On the Let’s Move website there is a link that community leaders can click on to check out the programs in their area that have been made available through The Let’s Move Initiative. Fact sheets are available for down loading as well as other educational material that can be shared with community groups, daycare employees, parents and teacher organizations for literally only the cost of printing the material for the community. This information can be utilized and shared to help educate parents and care givers and promote the initiatives of leading a healthy life style. According to the site, one in five children is overweight or obese by the time they reach the age of 6 years old. It is estimated that “about 12 million babies and young children in childcare nationwide, child care providers have the power to instill healthy choice that could prevent obesity from the start” and avoid potential life threatening problems down the road.
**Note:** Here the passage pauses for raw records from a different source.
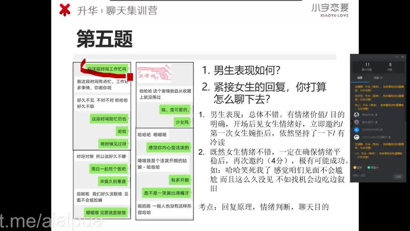Select the blue circular viewer avatar
Image resolution: width=410 pixels, height=231 pixels.
pyautogui.click(x=356, y=130)
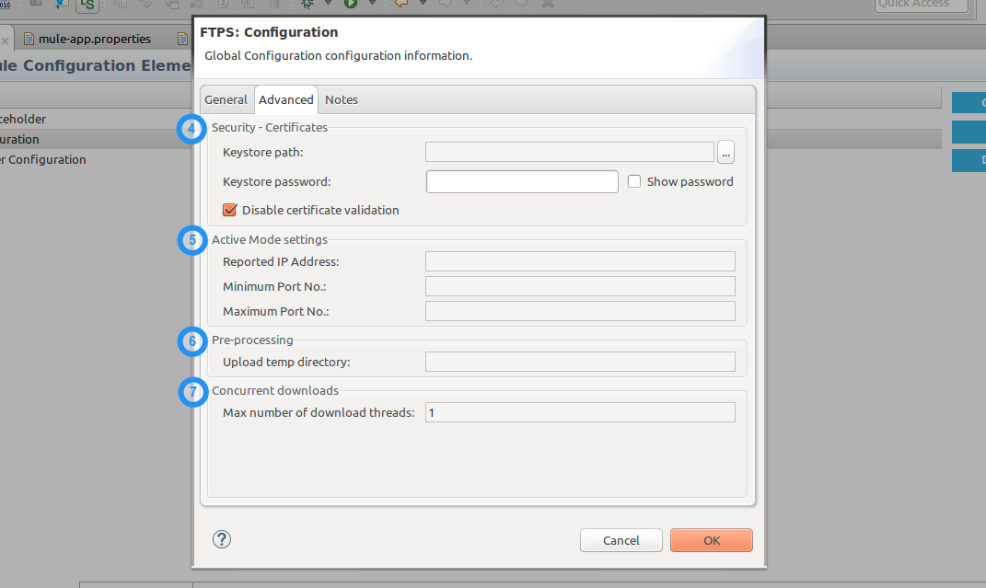Click the numbered marker 7 beside Concurrent downloads

point(191,392)
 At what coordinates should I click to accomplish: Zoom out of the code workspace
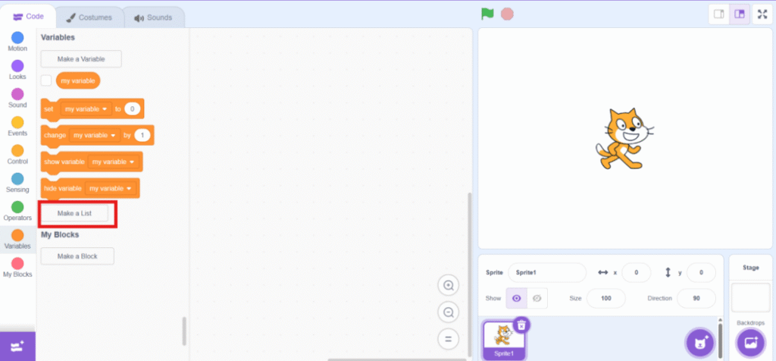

Therefore one smart practice I would recommend with reference to childhood obesity is for local day cares to have staff visit the “Let’s Move” site, click on the child care section and download and print the educational material that is available to share with their workers, parents and care givers of these toddlers and young children. They can also create discussion groups where all can come together and discuss the educational material that is available. Perhaps even play groups and meet up groups can form with the parents of the children in day care can meet up at a local park encourage their children to run and play, get fresh air and the parents can also be outside and enjoy outdoor activity with their peers and children all for relatively no cost. This would be an excellent smart practice based upon the basic mechanism of downloading educational information and sharing it with their community.